13 February 2019 - Post by:Catharina Glugla
On 7 February 2019 the German antitrust authority (Bundeskartellamt) found that the extent to which Facebook collects, merges, attributes to and uses data in user accounts amounts to an abuse of a dominant position on the market for social networks. Under Facebook’s current terms and conditions, users have to agree to Facebook: (1) collecting user data from both Facebook-owned services like WhatsApp and Instagram, and from third party websites that use Facebook links in the foreground or Facebook analytics in the background, and (2) combining and assigning that data to the user’s Facebook account. According to head of the authority Andreas Mundt, as a result Facebook “obtains very detailed profiles of its users and knows what they are doing online”.
Facebook’s acquisition of WhatsApp was cleared by the European Commission in 2014. However, in 2017 the Commission fined Facebook EUR110 million for providing incorrect or misleading information in relation to that acquisition – Facebook made statements to the Commission during the merger control review which were inconsistent with an announcement by WhatsApp after the deal had been cleared, relating to the possibility of linking WhatsApp users’ phone numbers with Facebook users’ identities.
In last week’s decision the Bundeskartellamt concludes that Facebook’s practice in relation to the data obtained by its services is to the detriment of the consumers who use Facebook, and gives rise to a so-called ‘exploitative’ abuse.

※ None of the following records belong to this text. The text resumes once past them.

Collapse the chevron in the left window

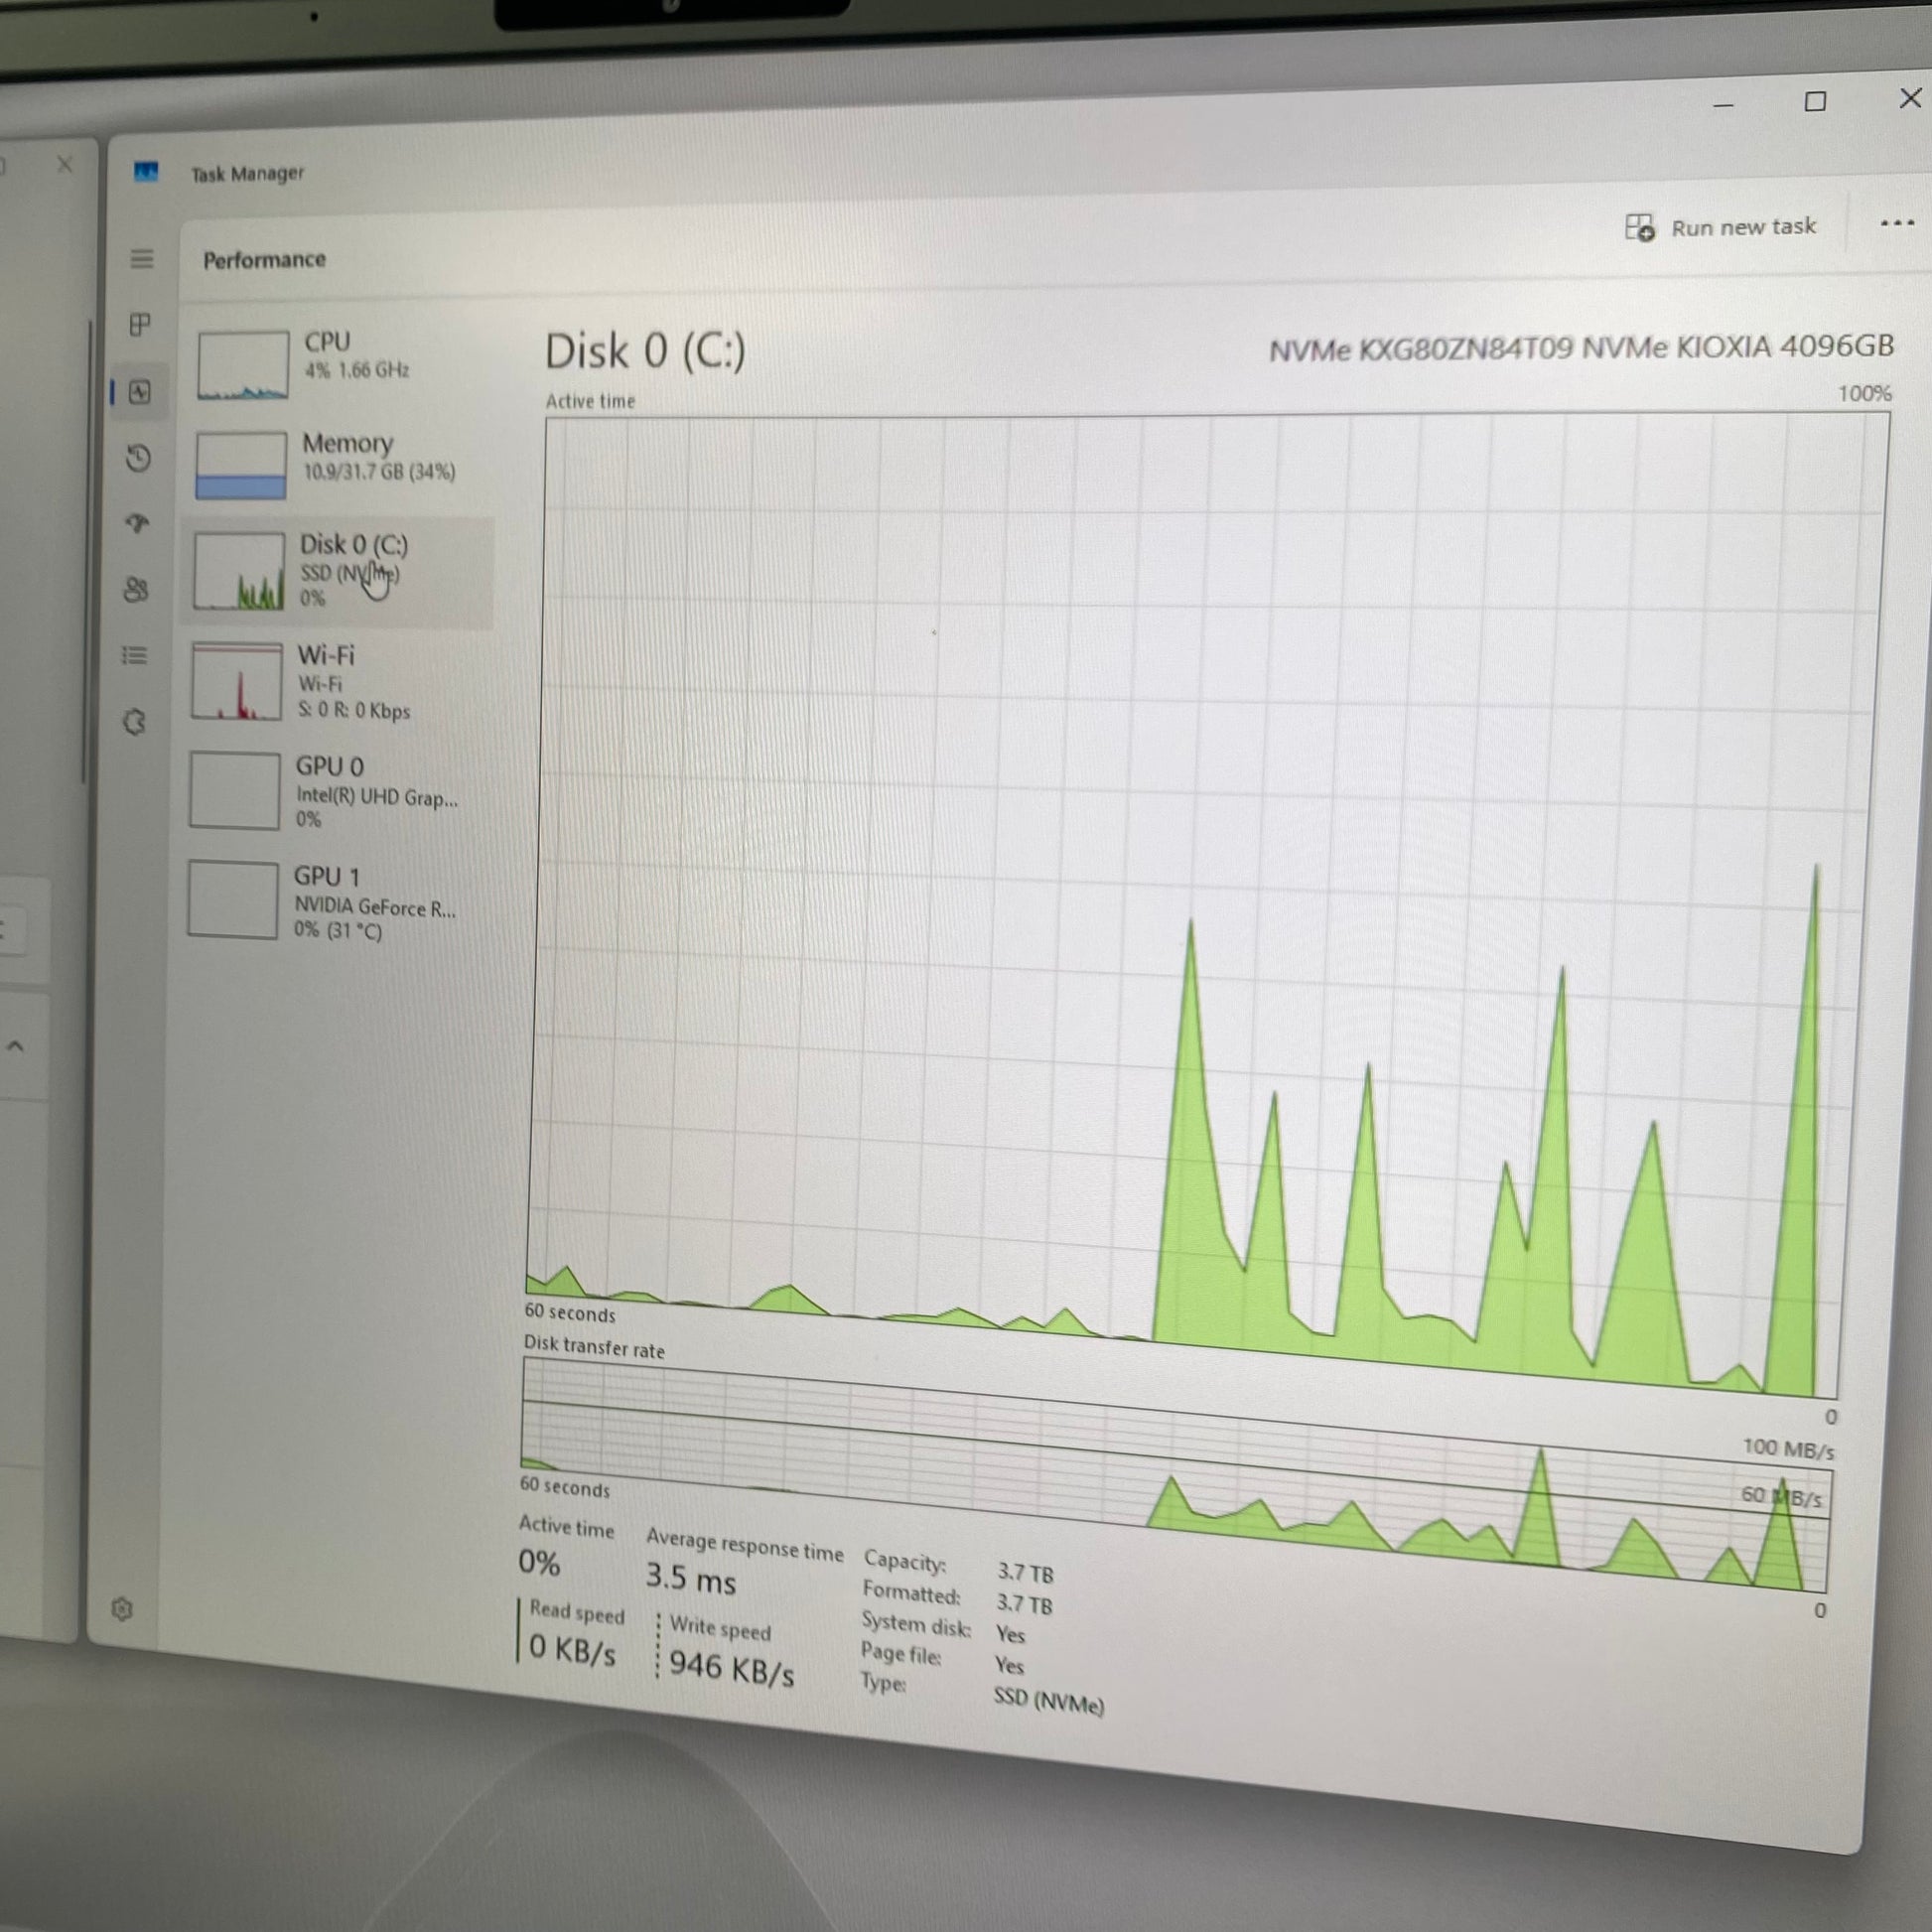tap(15, 1047)
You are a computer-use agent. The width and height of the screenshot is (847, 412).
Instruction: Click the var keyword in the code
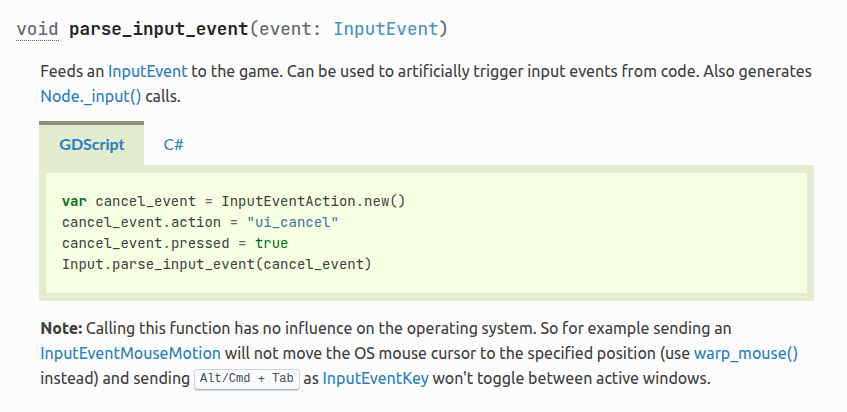coord(74,200)
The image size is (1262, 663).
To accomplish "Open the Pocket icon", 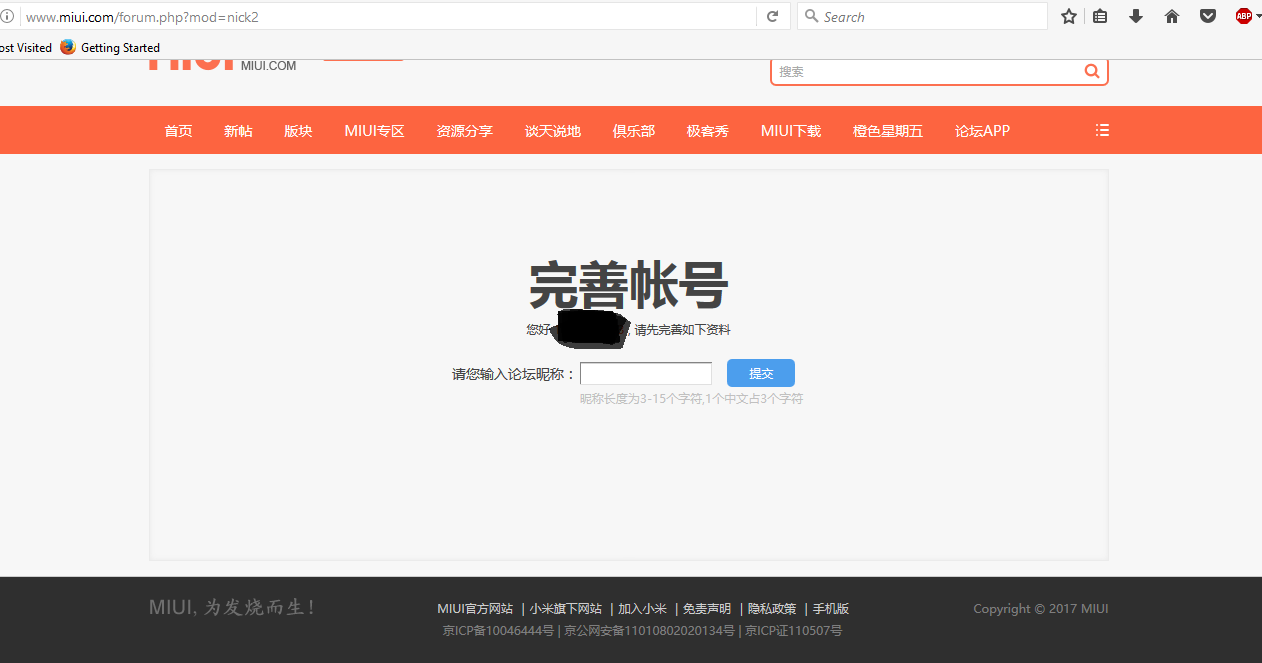I will (x=1208, y=17).

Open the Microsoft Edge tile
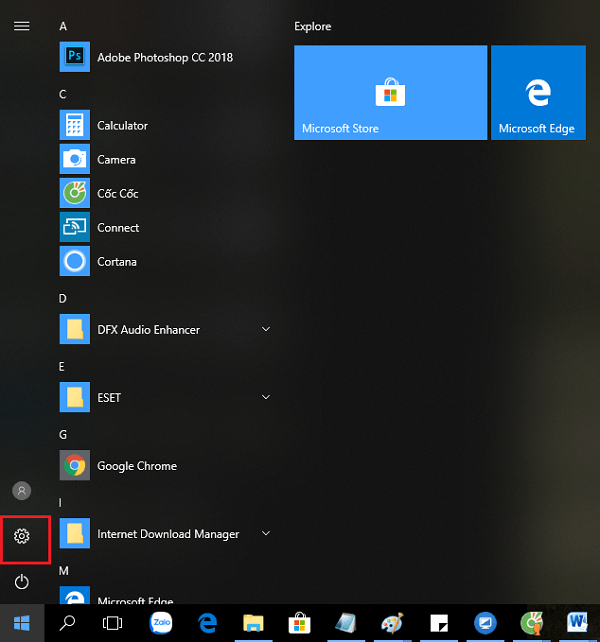click(x=537, y=93)
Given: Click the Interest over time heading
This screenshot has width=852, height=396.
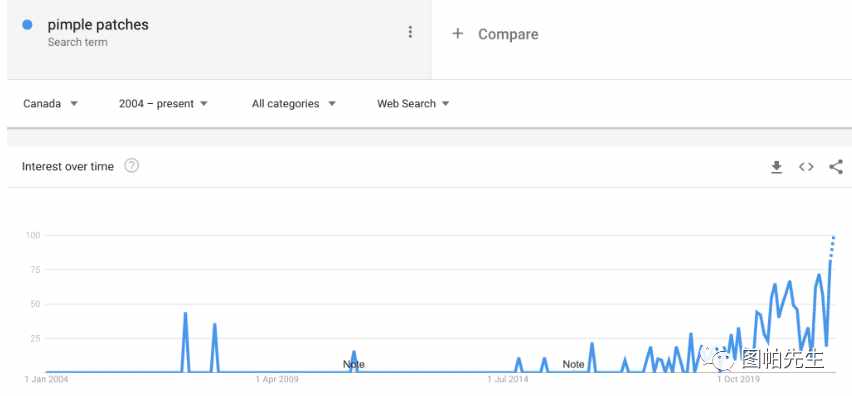Looking at the screenshot, I should [x=68, y=166].
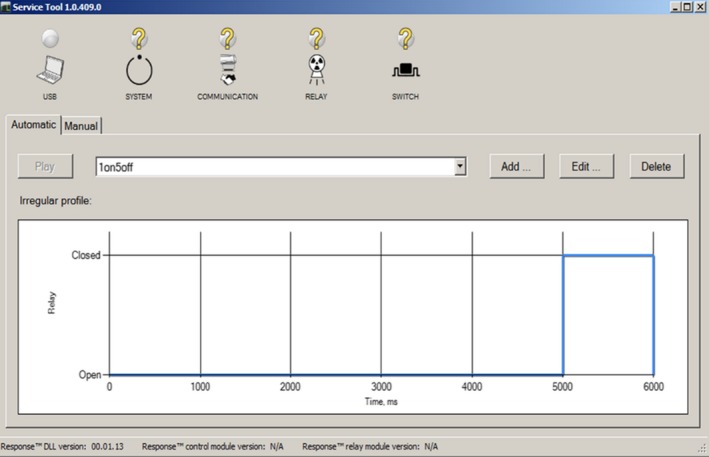Click the Add ... button
The image size is (709, 457).
pos(516,167)
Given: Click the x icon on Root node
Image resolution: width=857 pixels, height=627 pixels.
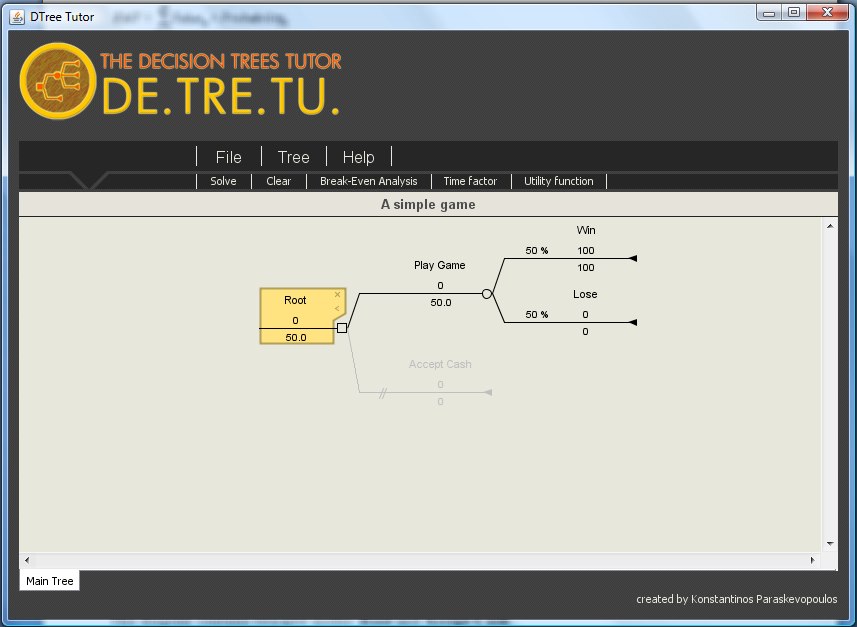Looking at the screenshot, I should click(337, 295).
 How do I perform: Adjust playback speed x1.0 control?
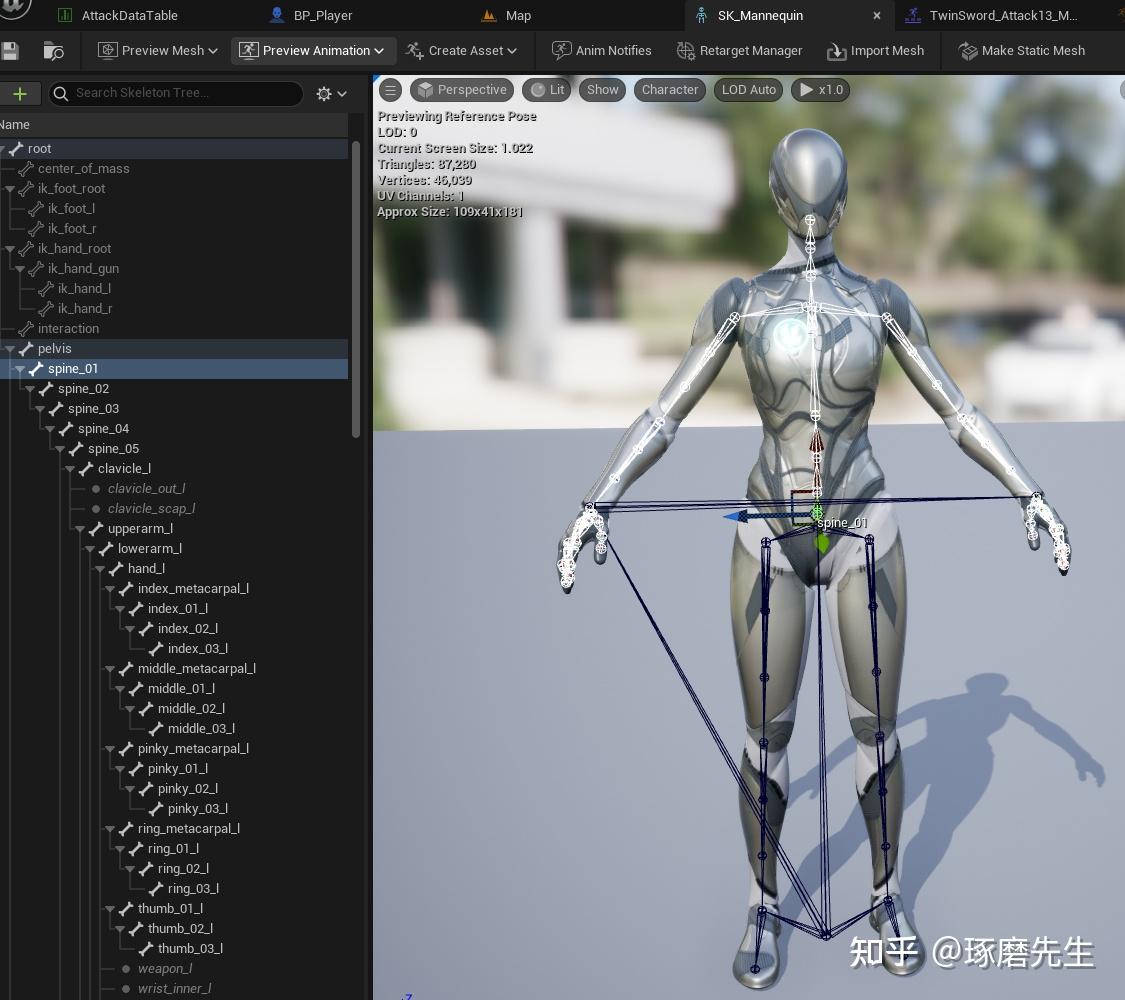point(820,89)
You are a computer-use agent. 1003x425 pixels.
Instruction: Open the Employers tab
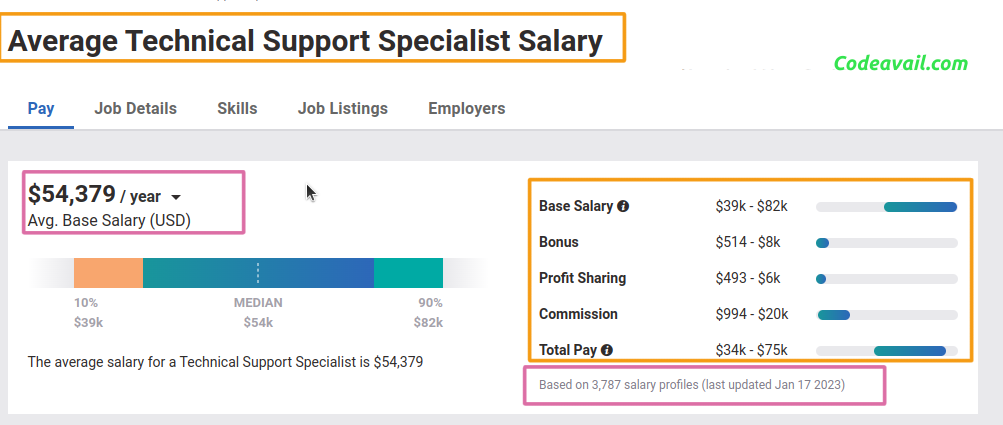(x=467, y=109)
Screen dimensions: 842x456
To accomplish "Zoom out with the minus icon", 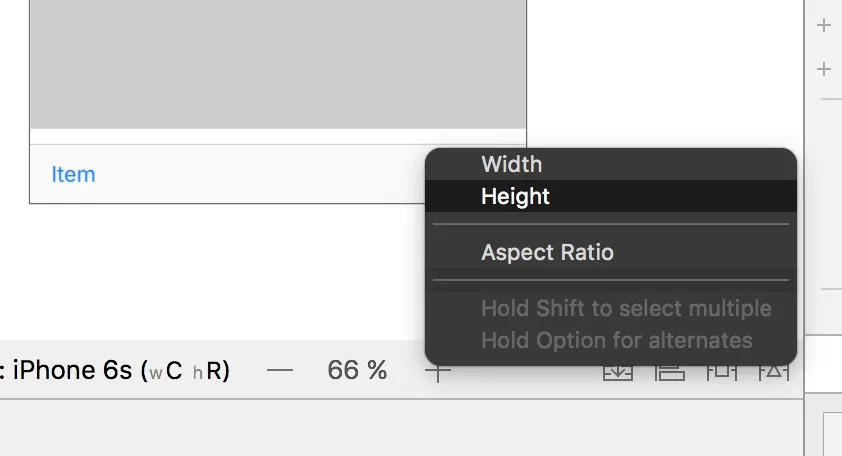I will (x=280, y=371).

It also impedes competitors, who are not able to amass similar levels of data.
The case is exclusively based on German law, referring in particular to a Federal Supreme Court line of cases that considers terms and conditions as exploitative if they conflict with other (non-antitrust) laws – most notably the laws with respect to general terms and conditions. Here, the Bundeskartellamt claims that Facebook did not comply with principles of data protection laws (although the decision apparently reaches beyond black letter data protection rules – the authority applied a broader assessment of the whole mechanism of collecting and processing data). It is worth noting that even though the decision is grounded in German (case) law, in principle the determination of an exploitative abuse follows the same criteria as under the EU abuse of dominance rules. EU Competition Commissioner Vestager has, however, stated (as reported by Bloomberg) that while the European Commission will study the decision with interest, she does not think it would serve as a ‘template’ for EU action.
The Bundeskartellamt handled the case as an administrative proceeding. As a result no fine was imposed, which is typical for an entirely new theory of harm. But this does not mean that Facebook is off the hook: the Bundeskartellamt is requiring it to change the way it processes the data of German users. Going forward, assigning data from WhatsApp and Instagram to Facebook user accounts will only be possible if the user has given his/her voluntary consent. The same goes for collecting data from third party websites and assigning it to Facebook user accounts – voluntary consent will be needed.
Under GDPR, this means that the use of Facebook’s services must not be conditional on the user’s consent, meaning they must be available even without the user’s consent to the profiling activities involving combinations of data across services. Facebook and Facebook services, such as WhatsApp or Instagram, can continue to collect data for use in connection with those services. However, Facebook may only combine these data and assign them to a Facebook user account if users give their prior consent. In practice, obtaining valid consent to an extensive matching of user data could be challenging in light of the strict transparency and information requirements for consent under the EU General Data Protection Regulation (GDPR). Further, according to the Bundeskartellamt, the use of the Facebook like button and Facebook analytics is not sufficiently transparent to the user.
Facebook has announced that it will appeal the Bundeskartellamt’s decision. It argues that the authority underestimates the level of competition it faces in Germany, and has misinterpreted Facebook’s compliance with GDPR. It takes the firm position that it is the job of data protection regulators – not antitrust authorities – to determine whether companies are living up to their data protection responsibilities. Whether this would lead to a different outcome is unclear. Several German data protection authorities and the European Data Protection Supervisor (EDPS) have already welcomed and affirmed the Bundeskartellamt’s decision. German data protection authorities stated that it is now their turn to launch investigations into Facebook’s data processing as ‘several aspects of Facebook’s current business model do not comply with data protection laws’. They also announced that they are prepared to take it to the European Data Protection Board if the Irish data protection authority – which is Facebook’s lead supervisory authority under Article 56 GDPR – disagreed.
The decision is important as one of the first to combine data protection issues with antitrust analysis. It will no doubt add fuel to the debate as to whether antitrust authorities are best placed to look at this type of issue.